• [BRIEF] Please copy out every line of the material below word for word, leaving nothing out and changing nothing.

• [SUPPLIED DATA]
· · · · ·

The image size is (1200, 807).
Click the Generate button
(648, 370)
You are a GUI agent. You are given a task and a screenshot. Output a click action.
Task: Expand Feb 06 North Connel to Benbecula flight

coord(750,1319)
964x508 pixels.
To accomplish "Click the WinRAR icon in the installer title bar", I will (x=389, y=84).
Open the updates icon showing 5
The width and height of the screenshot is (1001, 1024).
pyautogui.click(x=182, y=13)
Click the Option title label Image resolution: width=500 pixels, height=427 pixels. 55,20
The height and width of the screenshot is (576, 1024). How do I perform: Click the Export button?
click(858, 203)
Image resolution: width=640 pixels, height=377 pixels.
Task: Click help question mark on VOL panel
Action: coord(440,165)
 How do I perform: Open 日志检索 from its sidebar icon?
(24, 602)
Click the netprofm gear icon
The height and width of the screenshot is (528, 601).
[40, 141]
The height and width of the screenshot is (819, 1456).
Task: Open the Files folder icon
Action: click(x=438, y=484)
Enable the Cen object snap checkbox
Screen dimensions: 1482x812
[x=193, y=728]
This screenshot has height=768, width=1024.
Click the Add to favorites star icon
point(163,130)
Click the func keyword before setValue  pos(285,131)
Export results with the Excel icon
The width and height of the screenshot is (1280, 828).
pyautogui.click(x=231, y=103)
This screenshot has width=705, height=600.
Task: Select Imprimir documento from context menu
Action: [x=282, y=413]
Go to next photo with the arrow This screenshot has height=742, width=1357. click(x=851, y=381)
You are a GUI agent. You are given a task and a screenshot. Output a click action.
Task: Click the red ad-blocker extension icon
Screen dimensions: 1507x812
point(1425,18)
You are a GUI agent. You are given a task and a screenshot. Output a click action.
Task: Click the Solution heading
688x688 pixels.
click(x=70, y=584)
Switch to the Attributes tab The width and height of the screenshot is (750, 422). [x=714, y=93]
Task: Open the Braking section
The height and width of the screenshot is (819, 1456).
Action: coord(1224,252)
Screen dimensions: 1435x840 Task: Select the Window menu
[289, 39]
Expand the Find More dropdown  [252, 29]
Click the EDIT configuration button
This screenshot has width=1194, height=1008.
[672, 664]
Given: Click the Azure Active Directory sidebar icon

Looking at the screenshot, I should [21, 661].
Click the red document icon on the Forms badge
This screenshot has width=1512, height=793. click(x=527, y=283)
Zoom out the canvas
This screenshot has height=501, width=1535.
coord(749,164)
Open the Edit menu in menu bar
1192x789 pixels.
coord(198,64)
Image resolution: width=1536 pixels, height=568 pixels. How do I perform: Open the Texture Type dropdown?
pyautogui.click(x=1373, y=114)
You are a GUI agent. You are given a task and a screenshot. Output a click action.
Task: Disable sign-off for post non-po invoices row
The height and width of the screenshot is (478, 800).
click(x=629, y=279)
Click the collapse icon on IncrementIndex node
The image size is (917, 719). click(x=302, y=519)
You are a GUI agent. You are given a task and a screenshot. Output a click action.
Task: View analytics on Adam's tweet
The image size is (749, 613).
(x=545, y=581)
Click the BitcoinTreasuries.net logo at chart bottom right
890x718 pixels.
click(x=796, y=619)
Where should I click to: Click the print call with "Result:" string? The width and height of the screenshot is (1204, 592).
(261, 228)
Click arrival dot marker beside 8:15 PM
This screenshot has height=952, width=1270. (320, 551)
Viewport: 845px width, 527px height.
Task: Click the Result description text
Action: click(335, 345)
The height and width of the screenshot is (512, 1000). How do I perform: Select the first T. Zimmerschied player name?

· · · · ·

• [THE COMPLETED TASK]
The image size is (1200, 807).
Click the Generate button
(648, 370)
You are a GUI agent. You are given a task and a screenshot. Output a click action.
Task: Expand Feb 06 North Connel to Benbecula flight

coord(750,1319)
964x508 pixels.
To accomplish "Click the WinRAR icon in the installer title bar", I will (x=389, y=84).
Open the updates icon showing 5
The width and height of the screenshot is (1001, 1024).
pyautogui.click(x=182, y=13)
Click the Option title label Image resolution: width=500 pixels, height=427 pixels. 55,20
The height and width of the screenshot is (576, 1024). How do I perform: Click the Export button?
click(858, 203)
Image resolution: width=640 pixels, height=377 pixels.
Task: Click help question mark on VOL panel
Action: coord(440,165)
 How do I perform: Open 日志检索 from its sidebar icon?
(24, 602)
Click the netprofm gear icon
The height and width of the screenshot is (528, 601).
[40, 141]
The height and width of the screenshot is (819, 1456).
Task: Open the Files folder icon
Action: click(x=438, y=484)
Enable the Cen object snap checkbox
Screen dimensions: 1482x812
[x=193, y=728]
This screenshot has height=768, width=1024.
Click the Add to favorites star icon
point(163,130)
Click the func keyword before setValue  pos(285,131)
Export results with the Excel icon
The width and height of the screenshot is (1280, 828).
pyautogui.click(x=231, y=103)
This screenshot has width=705, height=600.
Task: Select Imprimir documento from context menu
Action: [x=282, y=413]
Go to next photo with the arrow This screenshot has height=742, width=1357. click(x=851, y=381)
You are a GUI agent. You are given a task and a screenshot. Output a click action.
Task: Click the red ad-blocker extension icon
Screen dimensions: 1507x812
point(1425,18)
You are a GUI agent. You are given a task and a screenshot. Output a click action.
Task: Click the Solution heading
688x688 pixels.
click(x=70, y=584)
Switch to the Attributes tab The width and height of the screenshot is (750, 422). [x=714, y=93]
Task: Open the Braking section
The height and width of the screenshot is (819, 1456).
Action: coord(1224,252)
Screen dimensions: 1435x840 Task: Select the Window menu
[289, 39]
Expand the Find More dropdown  [252, 29]
Click the EDIT configuration button
This screenshot has width=1194, height=1008.
[672, 664]
Given: Click the Azure Active Directory sidebar icon

Looking at the screenshot, I should [21, 661].
Click the red document icon on the Forms badge
This screenshot has width=1512, height=793. click(x=527, y=283)
Zoom out the canvas
This screenshot has height=501, width=1535.
coord(749,164)
Open the Edit menu in menu bar
1192x789 pixels.
coord(198,64)
Image resolution: width=1536 pixels, height=568 pixels. How do I perform: Open the Texture Type dropdown?
pyautogui.click(x=1373, y=114)
You are a GUI agent. You are given a task and a screenshot. Output a click action.
Task: Disable sign-off for post non-po invoices row
The height and width of the screenshot is (478, 800).
click(x=629, y=279)
Click the collapse icon on IncrementIndex node
The image size is (917, 719). click(x=302, y=519)
You are a GUI agent. You are given a task and a screenshot. Output a click action.
Task: View analytics on Adam's tweet
The image size is (749, 613).
(x=545, y=581)
Click the BitcoinTreasuries.net logo at chart bottom right
890x718 pixels.
click(x=796, y=619)
Where should I click to: Click the print call with "Result:" string? The width and height of the screenshot is (1204, 592).
(261, 228)
Click arrival dot marker beside 8:15 PM
This screenshot has height=952, width=1270. (320, 551)
Viewport: 845px width, 527px height.
Task: Click the Result description text
Action: click(335, 345)
The height and width of the screenshot is (512, 1000). How do I perform: Select the first T. Zimmerschied player name?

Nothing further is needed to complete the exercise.